Mes pas sur un volcan en Catalogne : récit d’une aventure unique

   Marcher sur un volcan endormi ne faisait pas partie de mes projets, mais la Garrotxa, au nord de l’Espagne, m’attirait irrésistiblement. Je savais que la route pour m’y rendre ne serait pas facile. Mais imaginer le chaos des anciennes coulées, les nuages de cendres ainsi que le magma encore latent a fini par me convaincre. Comment ce territoire raconte-t-il son histoire, de manière si évidente et silencieuse ? Entre ma première rencontre avec Olot, la découverte de l’Espai Cràter et la montée sur le Montsacopa, je vous raconte ce que j’ai pu voir, ressentir et comprendre.

La Garrotxa Volcans et montagnes

« Olot s’étend devant moi.

Elle affirme son rôle de capitale, 

plus vaste que je ne l’imaginais. »

Rencontre étonnante avec Olot : sur les traces du feu ancien

Rue en pente dans la ville de Olot

   Quand j’arrive à Olot, c’est l’après-midi et la lumière commence déjà à se retirer. À première vue, je n’aperçois pas de volcan mais juste une ville à la fois calme et en mouvement. Une dualité qui me séduit tout de suite. Je remarque un mélange culturel très appréciable. Les gens que je croise sourient et semblent heureux de partager un mot. Certaines rues dessinent des trajectoires surprenantes, avec des pentes sèches et abruptes. 

   Le froid me saisit. Les gelées du matin et le verglas sur les pavés me remémorent que je suis au milieu des massifs. Même lorsque le soleil chauffe un peu, une brise fraîche pique le bout de mon nez. Je ne sais pas trop si je dois me couvrir davantage, mais cette hésitation fait partie de ce que je vis.

   Sur l’avenue principale, mon regard est happé par l’horizon.

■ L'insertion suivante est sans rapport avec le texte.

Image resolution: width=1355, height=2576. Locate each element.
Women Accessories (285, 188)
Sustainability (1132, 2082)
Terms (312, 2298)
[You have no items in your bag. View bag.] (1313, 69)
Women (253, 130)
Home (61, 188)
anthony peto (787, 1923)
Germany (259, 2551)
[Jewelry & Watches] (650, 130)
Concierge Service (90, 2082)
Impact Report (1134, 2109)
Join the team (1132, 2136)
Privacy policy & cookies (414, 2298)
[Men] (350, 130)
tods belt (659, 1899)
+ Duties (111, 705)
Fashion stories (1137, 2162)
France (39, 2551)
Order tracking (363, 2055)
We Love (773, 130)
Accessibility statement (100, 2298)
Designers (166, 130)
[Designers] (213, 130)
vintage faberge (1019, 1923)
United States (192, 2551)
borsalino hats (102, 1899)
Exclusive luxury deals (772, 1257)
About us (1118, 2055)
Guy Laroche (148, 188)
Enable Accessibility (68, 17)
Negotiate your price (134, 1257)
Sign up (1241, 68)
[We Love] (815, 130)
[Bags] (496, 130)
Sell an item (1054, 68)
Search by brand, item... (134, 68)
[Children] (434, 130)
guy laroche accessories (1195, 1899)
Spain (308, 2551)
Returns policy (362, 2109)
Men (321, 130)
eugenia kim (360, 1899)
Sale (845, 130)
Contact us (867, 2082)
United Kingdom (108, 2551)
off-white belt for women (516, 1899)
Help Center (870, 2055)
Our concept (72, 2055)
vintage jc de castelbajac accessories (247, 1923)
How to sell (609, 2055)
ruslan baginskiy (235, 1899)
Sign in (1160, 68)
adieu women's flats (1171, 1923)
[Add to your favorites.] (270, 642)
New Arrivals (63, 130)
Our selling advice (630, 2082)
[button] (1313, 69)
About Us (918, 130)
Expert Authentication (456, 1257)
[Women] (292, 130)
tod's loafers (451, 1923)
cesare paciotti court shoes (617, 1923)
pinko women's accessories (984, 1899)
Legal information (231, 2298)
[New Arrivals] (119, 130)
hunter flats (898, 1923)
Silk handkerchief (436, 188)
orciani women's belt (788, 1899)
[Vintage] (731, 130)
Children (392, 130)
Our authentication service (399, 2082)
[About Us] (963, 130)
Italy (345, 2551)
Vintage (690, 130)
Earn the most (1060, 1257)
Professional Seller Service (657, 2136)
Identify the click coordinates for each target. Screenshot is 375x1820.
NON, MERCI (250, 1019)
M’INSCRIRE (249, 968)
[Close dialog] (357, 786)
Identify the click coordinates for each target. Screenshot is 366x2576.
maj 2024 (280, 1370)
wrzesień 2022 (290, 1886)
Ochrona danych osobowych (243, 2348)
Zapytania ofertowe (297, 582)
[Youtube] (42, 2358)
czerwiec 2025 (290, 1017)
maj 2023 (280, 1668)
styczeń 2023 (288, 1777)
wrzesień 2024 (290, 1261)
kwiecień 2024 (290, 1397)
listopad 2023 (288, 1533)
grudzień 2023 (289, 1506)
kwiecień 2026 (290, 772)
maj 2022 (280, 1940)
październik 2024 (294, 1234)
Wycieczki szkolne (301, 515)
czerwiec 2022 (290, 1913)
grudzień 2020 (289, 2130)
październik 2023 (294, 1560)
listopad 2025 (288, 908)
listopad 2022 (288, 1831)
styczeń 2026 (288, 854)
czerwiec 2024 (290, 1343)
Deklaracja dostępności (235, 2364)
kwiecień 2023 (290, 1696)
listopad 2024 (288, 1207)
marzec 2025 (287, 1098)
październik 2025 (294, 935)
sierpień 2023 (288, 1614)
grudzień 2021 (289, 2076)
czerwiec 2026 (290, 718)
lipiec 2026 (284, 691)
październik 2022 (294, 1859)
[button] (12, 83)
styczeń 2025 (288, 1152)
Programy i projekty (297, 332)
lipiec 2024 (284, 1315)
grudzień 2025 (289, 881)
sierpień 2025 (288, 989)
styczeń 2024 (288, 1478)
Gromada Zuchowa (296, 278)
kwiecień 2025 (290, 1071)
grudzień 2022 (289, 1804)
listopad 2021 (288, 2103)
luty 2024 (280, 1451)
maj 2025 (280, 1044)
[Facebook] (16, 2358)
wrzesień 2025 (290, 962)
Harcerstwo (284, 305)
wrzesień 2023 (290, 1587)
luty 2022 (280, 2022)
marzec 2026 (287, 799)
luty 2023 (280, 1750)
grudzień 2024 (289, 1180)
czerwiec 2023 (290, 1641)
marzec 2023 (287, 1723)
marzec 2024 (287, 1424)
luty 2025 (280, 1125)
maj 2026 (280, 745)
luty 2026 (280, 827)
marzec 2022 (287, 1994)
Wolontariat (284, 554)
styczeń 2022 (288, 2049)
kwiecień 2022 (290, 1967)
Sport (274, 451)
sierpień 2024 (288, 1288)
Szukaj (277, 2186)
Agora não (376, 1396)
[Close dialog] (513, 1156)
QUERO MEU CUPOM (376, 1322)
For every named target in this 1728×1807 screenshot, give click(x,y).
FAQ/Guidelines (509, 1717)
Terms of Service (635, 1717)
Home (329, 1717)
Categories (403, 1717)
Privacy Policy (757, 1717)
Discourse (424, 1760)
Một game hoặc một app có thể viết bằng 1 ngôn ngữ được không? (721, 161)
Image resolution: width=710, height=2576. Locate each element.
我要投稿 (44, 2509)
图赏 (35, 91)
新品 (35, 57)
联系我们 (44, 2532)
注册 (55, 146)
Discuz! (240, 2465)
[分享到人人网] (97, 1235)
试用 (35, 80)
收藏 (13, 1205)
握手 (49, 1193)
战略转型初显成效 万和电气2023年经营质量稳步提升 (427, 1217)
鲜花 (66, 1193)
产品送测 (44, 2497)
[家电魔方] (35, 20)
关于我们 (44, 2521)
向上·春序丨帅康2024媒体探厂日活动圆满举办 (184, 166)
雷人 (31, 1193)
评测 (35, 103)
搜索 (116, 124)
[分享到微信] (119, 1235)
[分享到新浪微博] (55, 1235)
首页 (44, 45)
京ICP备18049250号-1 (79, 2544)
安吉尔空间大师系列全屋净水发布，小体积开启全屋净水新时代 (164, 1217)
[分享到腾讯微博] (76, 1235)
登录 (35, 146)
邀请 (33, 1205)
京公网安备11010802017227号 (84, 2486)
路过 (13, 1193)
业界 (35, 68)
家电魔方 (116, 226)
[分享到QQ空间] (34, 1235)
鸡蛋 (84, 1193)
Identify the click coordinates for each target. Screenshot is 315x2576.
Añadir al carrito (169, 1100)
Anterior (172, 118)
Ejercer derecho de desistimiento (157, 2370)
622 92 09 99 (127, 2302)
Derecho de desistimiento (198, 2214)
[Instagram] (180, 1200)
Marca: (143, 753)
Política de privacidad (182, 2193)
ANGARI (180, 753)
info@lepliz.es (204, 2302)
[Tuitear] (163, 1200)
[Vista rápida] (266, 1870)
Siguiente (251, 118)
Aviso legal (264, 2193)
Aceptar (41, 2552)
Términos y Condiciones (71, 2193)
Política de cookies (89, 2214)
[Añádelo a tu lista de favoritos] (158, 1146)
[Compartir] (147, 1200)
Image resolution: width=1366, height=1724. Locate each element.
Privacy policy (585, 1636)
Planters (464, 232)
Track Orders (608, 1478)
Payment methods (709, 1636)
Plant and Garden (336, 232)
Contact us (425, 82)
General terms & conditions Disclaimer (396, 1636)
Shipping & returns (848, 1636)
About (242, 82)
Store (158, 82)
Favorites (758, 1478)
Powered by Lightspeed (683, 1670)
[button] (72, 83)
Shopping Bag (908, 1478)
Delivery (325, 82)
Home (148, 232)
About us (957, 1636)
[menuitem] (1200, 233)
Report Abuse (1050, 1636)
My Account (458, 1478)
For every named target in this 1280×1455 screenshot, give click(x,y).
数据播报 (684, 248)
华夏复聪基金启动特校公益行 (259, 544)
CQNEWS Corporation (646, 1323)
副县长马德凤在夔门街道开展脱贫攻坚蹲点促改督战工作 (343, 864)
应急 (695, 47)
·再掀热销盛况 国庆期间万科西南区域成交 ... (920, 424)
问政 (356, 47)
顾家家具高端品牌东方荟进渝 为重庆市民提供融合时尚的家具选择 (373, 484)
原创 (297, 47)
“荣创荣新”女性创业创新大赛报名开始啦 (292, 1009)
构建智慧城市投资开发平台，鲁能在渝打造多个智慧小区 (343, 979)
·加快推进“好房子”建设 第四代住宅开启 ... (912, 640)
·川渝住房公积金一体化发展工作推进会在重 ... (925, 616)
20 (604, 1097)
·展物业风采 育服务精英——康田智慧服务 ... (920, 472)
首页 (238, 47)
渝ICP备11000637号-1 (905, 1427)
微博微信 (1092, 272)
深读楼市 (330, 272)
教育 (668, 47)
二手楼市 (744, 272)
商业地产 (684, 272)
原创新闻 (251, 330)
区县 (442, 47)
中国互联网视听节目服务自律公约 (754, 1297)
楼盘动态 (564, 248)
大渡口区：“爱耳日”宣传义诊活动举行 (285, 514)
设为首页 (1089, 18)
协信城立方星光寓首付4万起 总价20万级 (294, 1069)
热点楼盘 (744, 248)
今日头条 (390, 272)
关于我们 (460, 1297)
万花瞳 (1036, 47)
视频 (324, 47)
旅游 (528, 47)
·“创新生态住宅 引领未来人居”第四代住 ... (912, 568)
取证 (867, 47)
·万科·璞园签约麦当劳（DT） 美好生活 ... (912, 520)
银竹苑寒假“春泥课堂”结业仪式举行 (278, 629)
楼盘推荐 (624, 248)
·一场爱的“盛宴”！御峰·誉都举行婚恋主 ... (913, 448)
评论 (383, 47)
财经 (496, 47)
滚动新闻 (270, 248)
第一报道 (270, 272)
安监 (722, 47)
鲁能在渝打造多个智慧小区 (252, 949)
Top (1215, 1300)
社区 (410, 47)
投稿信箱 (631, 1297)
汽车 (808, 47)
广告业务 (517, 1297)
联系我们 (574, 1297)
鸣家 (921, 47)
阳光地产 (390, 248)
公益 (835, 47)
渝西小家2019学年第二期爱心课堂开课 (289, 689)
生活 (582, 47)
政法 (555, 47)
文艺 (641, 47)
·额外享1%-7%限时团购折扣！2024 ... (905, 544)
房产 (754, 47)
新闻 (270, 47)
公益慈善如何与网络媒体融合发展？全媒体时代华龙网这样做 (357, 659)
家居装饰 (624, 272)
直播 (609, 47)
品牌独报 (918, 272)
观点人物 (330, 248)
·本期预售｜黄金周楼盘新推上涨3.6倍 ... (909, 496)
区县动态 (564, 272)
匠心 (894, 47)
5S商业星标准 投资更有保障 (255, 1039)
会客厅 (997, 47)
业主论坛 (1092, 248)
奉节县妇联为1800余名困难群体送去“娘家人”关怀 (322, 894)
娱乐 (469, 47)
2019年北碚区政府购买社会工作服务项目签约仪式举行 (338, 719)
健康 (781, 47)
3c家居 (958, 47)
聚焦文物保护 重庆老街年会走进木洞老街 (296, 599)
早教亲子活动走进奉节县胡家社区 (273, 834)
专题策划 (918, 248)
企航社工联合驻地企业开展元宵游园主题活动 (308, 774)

Une montagne imposante se détache, majestueuse et silencieuse, comme si elle veillait sur la commune. Je ressens un mélange de fascination et d’humilité : c’est le Puigsacalm, haut de ses 1 512 mètres. Il se montre, comme pour me rappeler que ce lieu vit encore, qu’il continue de se transformer, qu’il garde ses secrets et sa puissance intacte. 

   Il m’est difficile de croire que la ville a été détruite par un tremblement de terre, il y a quelques siècles. Elle s’est relevée avec une force incroyable. Cette idée me touche profondément. La puissance de la nature, la fragilité humaine, et en même temps cette résilience qui transparaît dans chaque bâtiment reconstruit. Le passé semble encore présent, mais pas oppressant : il fait juste partie du quotidien. En errant sur les trottoirs, je réalise que se promener ici est déjà une aventure singulière. On ressent que cet endroit a été façonné par le feu et par les hommes. Ce premier contact me donne envie de continuer, d’explorer encore plus loin.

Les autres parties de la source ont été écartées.